Et puis faire la sieste au soleil en hiver, c’était un plaisir particulier ; parce que les lézards de la façade hibernaient et ne venaient pas poser leurs sales petites pattes sur sa figure. Il n’avait jamais compris pourquoi ils montaient si haut sur ce mur : ses pierres était-elle plus chaude que les autres ? est-ce que là au moins ils ne craignaient pas le vieux chat croqueur ? il les détestait tellement et pourtant il devait les supporter tout l’été sans rien pouvoir faire, hormis grogner.
Le vieux tilleul maugréait aussi dans son coin, mais le cadran solaire n’y prêtait pas attention. Quoiqu’en tendant un peu l’oreille, ce n’était pas vraiment une plainte mais plutôt une sorte de chansonnette joyeuse. Le vieux cadran entendit qu’il parlait de « veillées au coin du feu ».
Il se tira de sa torpeur et l’interpella soudain :« Dis donc le vieux schnock, tu te rappelles à quelle époque on est ? les veillées au coin du feu c’est démodé depuis 40 ans tu sais. Maintenant c’est les boums, les boîtes de nuit et les soirées variété avec Michel Drucker ! »
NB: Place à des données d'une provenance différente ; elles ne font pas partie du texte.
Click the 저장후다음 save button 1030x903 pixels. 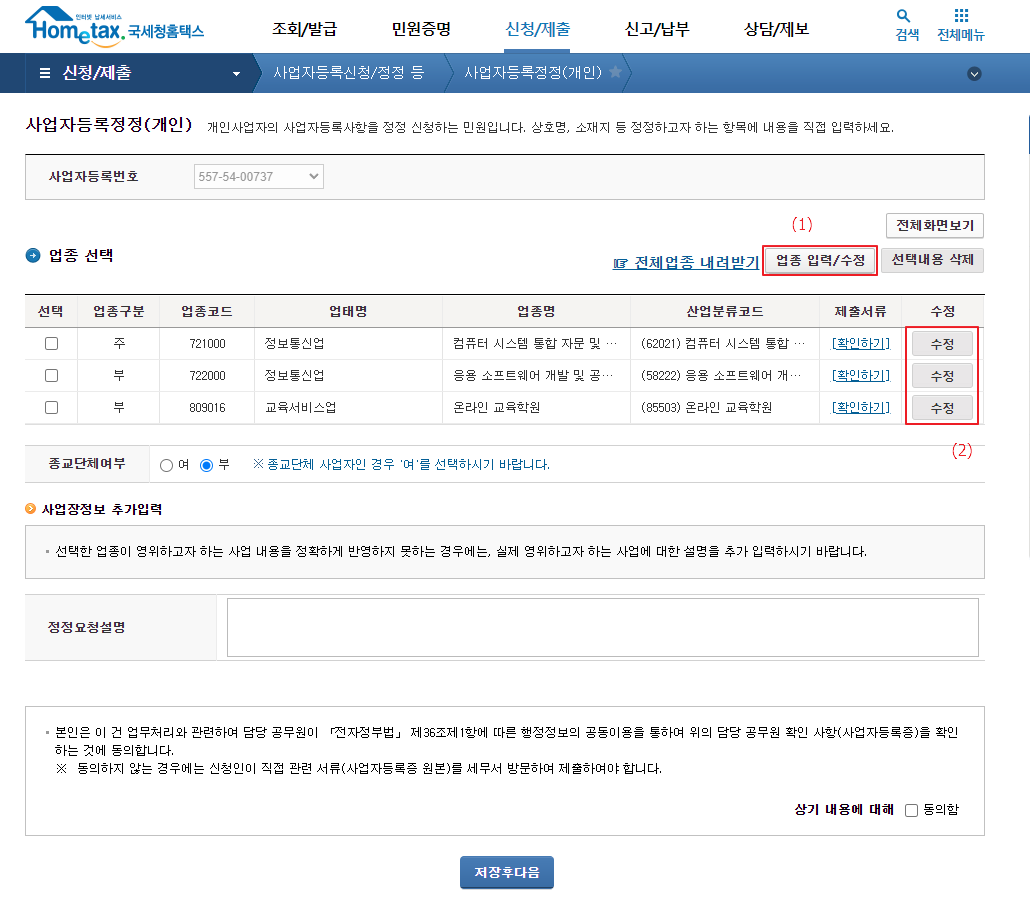[506, 872]
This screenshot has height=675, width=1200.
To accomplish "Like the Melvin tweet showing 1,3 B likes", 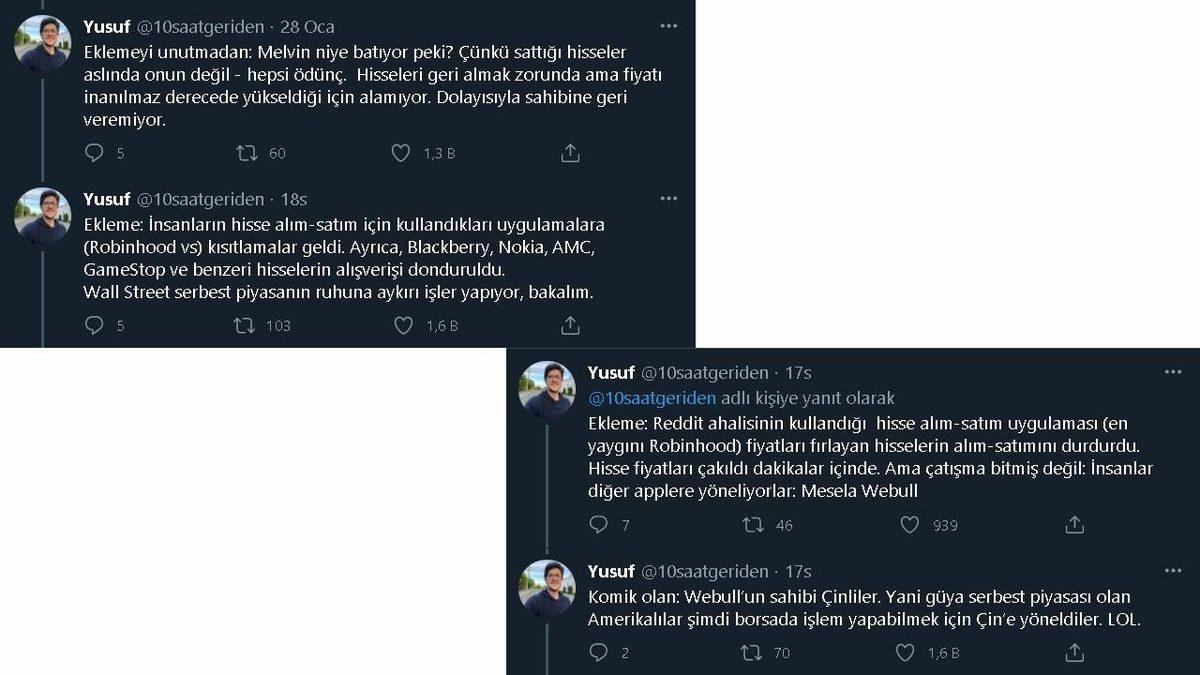I will pos(402,153).
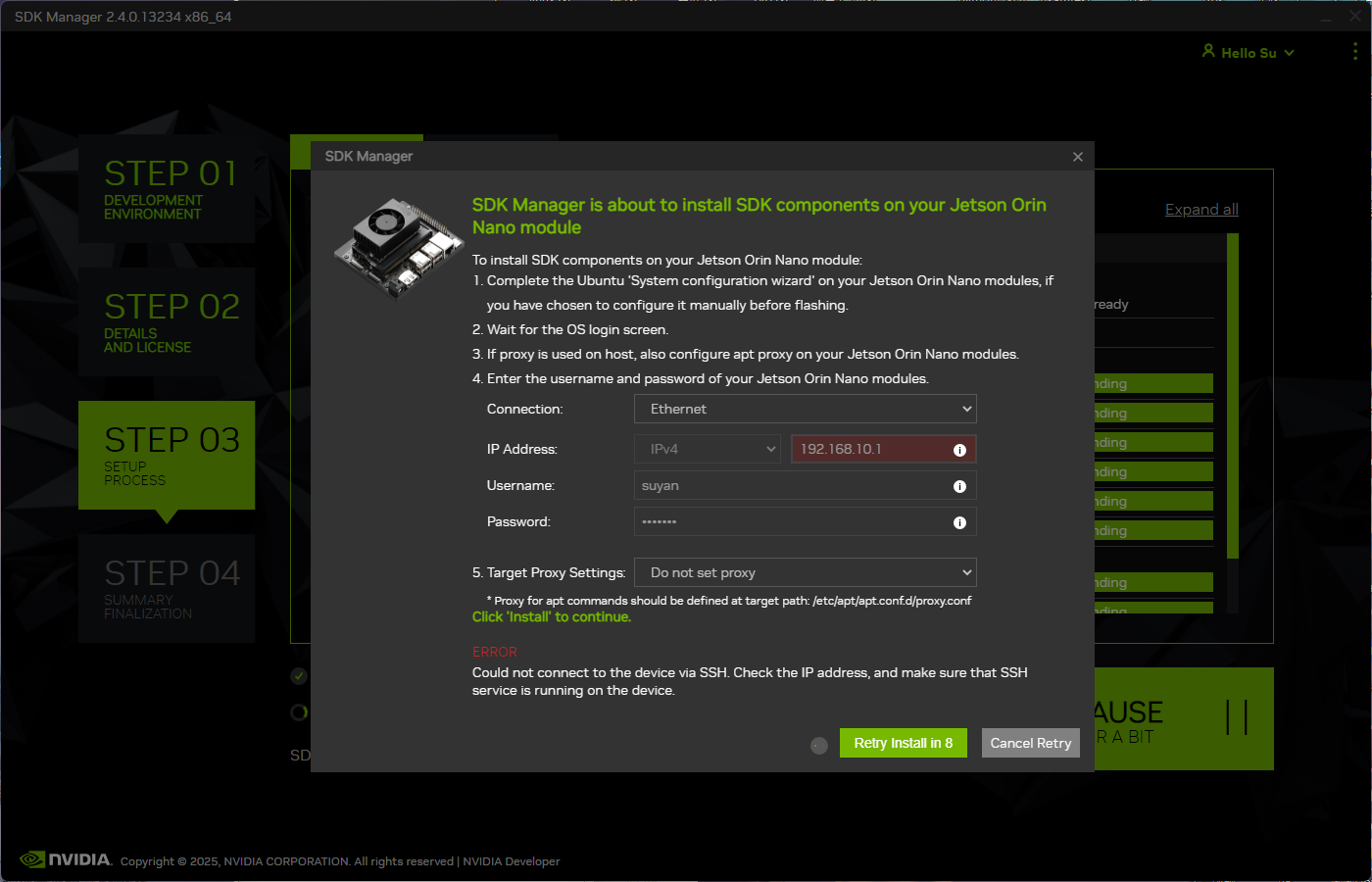Click the pause bars icon
This screenshot has height=882, width=1372.
[x=1237, y=717]
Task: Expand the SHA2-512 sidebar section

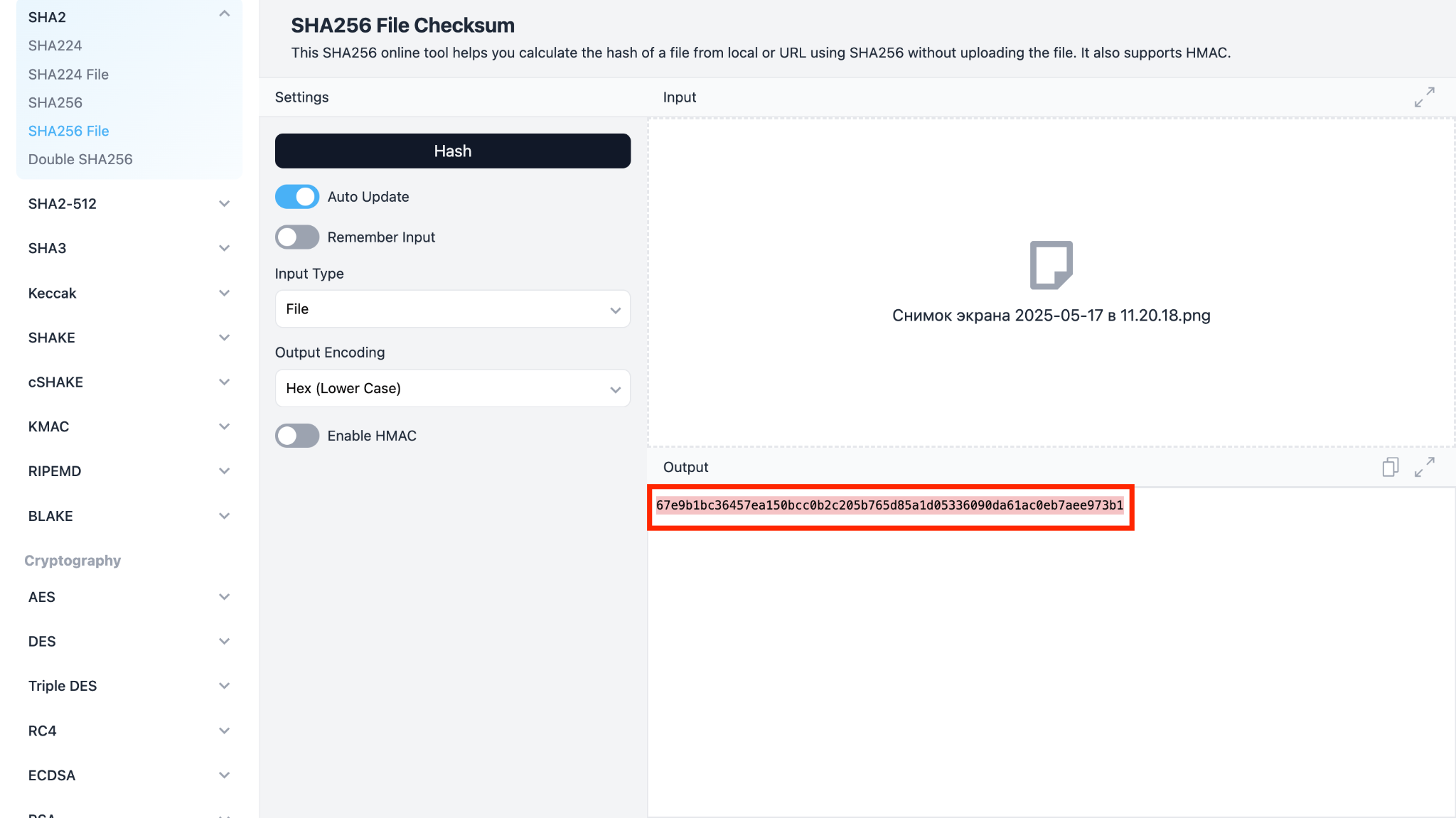Action: pyautogui.click(x=225, y=204)
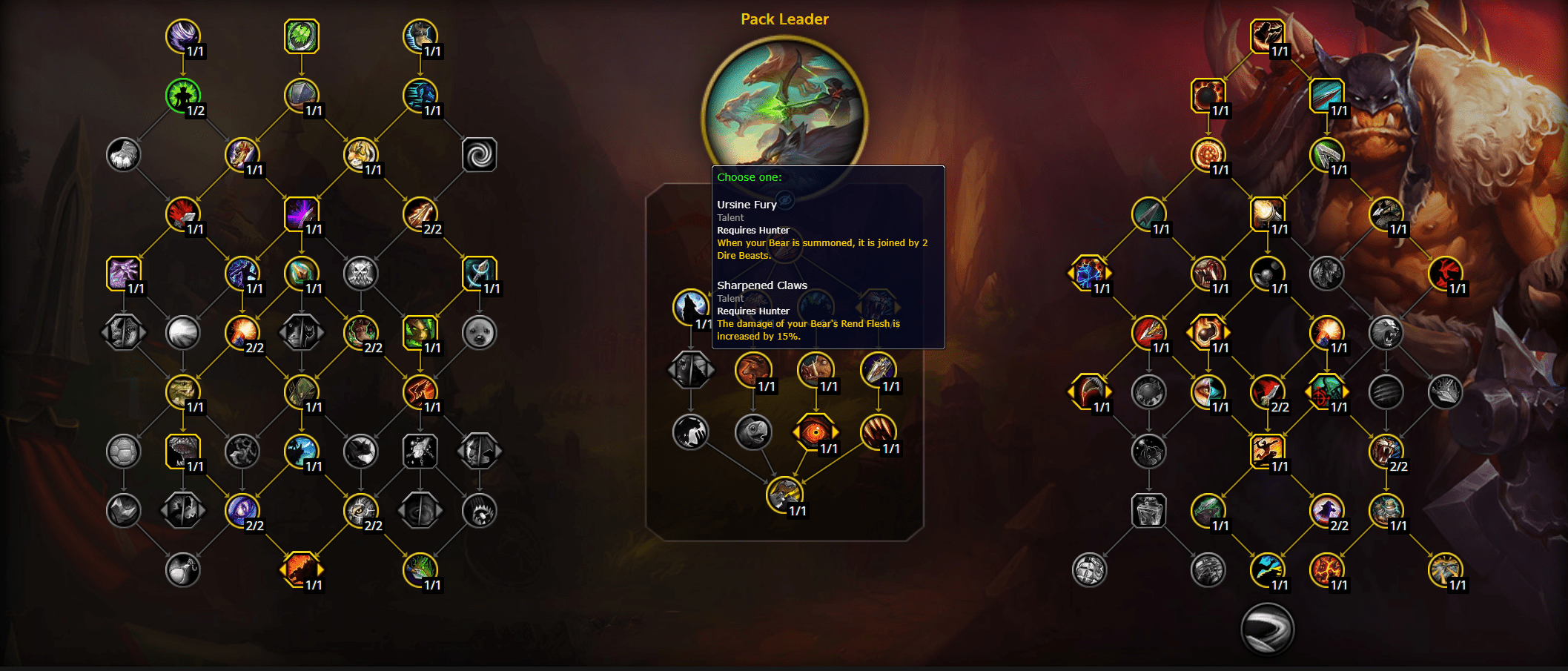Choose Sharpened Claws in the tooltip
The height and width of the screenshot is (671, 1568).
coord(762,285)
Le vieux tilleul stoppa net sa chansonnette. Il prit une grande inspiration qui fit frémir ses branches et poussa un long murmure : « tiens mais tu es là toi… je t’aurais presque oublié ça fait bien longtemps que je ne t’ai pas entendu râler…. Ça m’aurait presque manqué ! Je disais juste que j’adorais ce temps d’hiver. La neige qui miroite sur mes branches. Qui crisse sous les pas. Le vent qui hurle doucement. Et tu verrais ce soir, le ciel est tellement beau, si noir, si profond : cette nuit on verra Orion se lever avec ses grands bras, il est immense dans le ciel austral. Tu sais, dans les pays du Maghreb on l‘appelle les rois mages. »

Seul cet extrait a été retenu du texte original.